Dr. Fred Aoki, professor of internal medicine, medical microbiology and infectious diseases, and pharmacology and therapeutics, is retiring this summer after 44 years of service in Manitoba.
Dr. Aoki grew up in Winnipeg. He earned his medical degree in 1966 from the University of Manitoba. He completed residencies in internal medicine and clinical pharmacology at McGill University/Montreal General Hospital where he became enamoured about two things in academic medicine – the first, RCT’s (randomized clinical trials) as the rigorous method for assessing drug efficacy and safety, and the second, clinical pharmacokinetics as an intriguing window to understanding why drugs caused the effects they did (both good and bad).
Dr. Aoki completed a three-year fellowship from the Medical Council of Canada, under David Tyrrell at the MRC Common Cold Unit in Salisbury, England.
He returned to Montreal for a third and final year of fellowship training at the Institut Armand Frappier in Laval and then returned to Montreal General Hospital to join the division of clinical pharmacology in the department of medicine and pharmacology at McGill University.
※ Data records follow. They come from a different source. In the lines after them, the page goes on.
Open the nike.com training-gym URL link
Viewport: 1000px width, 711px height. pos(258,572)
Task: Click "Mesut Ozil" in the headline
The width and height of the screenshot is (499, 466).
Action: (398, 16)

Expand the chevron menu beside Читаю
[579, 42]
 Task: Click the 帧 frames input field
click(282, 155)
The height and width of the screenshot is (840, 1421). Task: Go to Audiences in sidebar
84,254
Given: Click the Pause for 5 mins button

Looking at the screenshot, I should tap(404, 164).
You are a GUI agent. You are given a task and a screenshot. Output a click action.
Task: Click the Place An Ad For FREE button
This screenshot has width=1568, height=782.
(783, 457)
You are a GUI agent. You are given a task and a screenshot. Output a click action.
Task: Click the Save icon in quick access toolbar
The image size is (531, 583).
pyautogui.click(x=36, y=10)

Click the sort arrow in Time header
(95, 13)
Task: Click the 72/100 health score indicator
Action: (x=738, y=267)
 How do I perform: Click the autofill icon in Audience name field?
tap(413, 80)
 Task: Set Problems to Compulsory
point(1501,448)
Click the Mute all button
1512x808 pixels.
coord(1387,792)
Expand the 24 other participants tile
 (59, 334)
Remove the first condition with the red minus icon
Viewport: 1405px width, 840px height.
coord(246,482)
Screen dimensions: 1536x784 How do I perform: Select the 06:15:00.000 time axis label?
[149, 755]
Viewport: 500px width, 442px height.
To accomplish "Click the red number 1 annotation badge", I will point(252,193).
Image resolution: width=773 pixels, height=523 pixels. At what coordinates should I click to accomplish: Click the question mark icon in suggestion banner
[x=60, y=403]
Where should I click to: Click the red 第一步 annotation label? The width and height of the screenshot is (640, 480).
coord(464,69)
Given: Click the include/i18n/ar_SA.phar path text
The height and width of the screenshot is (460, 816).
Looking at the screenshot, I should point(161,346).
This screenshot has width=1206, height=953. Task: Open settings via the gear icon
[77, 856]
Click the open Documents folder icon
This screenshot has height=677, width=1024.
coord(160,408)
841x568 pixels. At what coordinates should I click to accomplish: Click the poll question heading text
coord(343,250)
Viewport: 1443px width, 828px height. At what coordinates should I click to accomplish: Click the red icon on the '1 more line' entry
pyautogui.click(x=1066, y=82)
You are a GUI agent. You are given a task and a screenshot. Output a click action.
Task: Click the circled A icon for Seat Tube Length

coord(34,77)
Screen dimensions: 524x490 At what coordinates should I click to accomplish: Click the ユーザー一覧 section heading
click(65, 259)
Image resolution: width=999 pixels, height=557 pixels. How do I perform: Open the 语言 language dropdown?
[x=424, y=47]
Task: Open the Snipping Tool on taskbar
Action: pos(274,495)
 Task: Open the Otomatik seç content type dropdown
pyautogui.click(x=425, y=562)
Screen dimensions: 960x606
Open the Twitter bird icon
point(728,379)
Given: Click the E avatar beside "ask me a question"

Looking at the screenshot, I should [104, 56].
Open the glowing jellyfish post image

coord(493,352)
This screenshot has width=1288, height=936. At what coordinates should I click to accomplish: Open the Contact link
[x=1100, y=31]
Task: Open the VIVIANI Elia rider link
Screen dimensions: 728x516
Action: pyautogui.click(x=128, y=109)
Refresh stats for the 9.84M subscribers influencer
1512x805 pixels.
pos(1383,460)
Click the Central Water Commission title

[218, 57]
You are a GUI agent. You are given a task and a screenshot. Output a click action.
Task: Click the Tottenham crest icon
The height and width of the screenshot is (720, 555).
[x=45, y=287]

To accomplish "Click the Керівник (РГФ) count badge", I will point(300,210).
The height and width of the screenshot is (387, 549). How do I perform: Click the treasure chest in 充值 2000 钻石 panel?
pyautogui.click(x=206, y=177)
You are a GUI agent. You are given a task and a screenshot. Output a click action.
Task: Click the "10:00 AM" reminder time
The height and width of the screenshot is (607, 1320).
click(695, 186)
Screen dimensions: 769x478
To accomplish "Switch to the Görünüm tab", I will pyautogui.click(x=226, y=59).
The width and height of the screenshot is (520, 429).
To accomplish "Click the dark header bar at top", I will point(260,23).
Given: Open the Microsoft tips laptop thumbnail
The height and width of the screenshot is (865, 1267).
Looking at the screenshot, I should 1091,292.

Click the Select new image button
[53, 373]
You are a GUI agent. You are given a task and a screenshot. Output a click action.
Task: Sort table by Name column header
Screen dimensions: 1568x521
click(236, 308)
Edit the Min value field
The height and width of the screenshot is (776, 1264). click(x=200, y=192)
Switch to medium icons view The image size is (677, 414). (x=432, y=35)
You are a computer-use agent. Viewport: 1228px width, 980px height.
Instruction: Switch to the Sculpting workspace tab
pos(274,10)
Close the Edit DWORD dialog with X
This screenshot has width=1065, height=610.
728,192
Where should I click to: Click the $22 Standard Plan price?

In 1978, he returned to Winnipeg and expanded his research interest in clinical trials and clinical pharmacology, working primarily with Dr. Dan Sitar.
Along the way, he won 13 teaching awards when there were two awards given by each class year, for best teacher and best clinician and served as assistant dean of admissions from 2001 to 2009.
Dr. Aoki is a beacon of academic medicine, a fantastic educator, dedicated clinician and a role model for generations of infectious diseases physicians.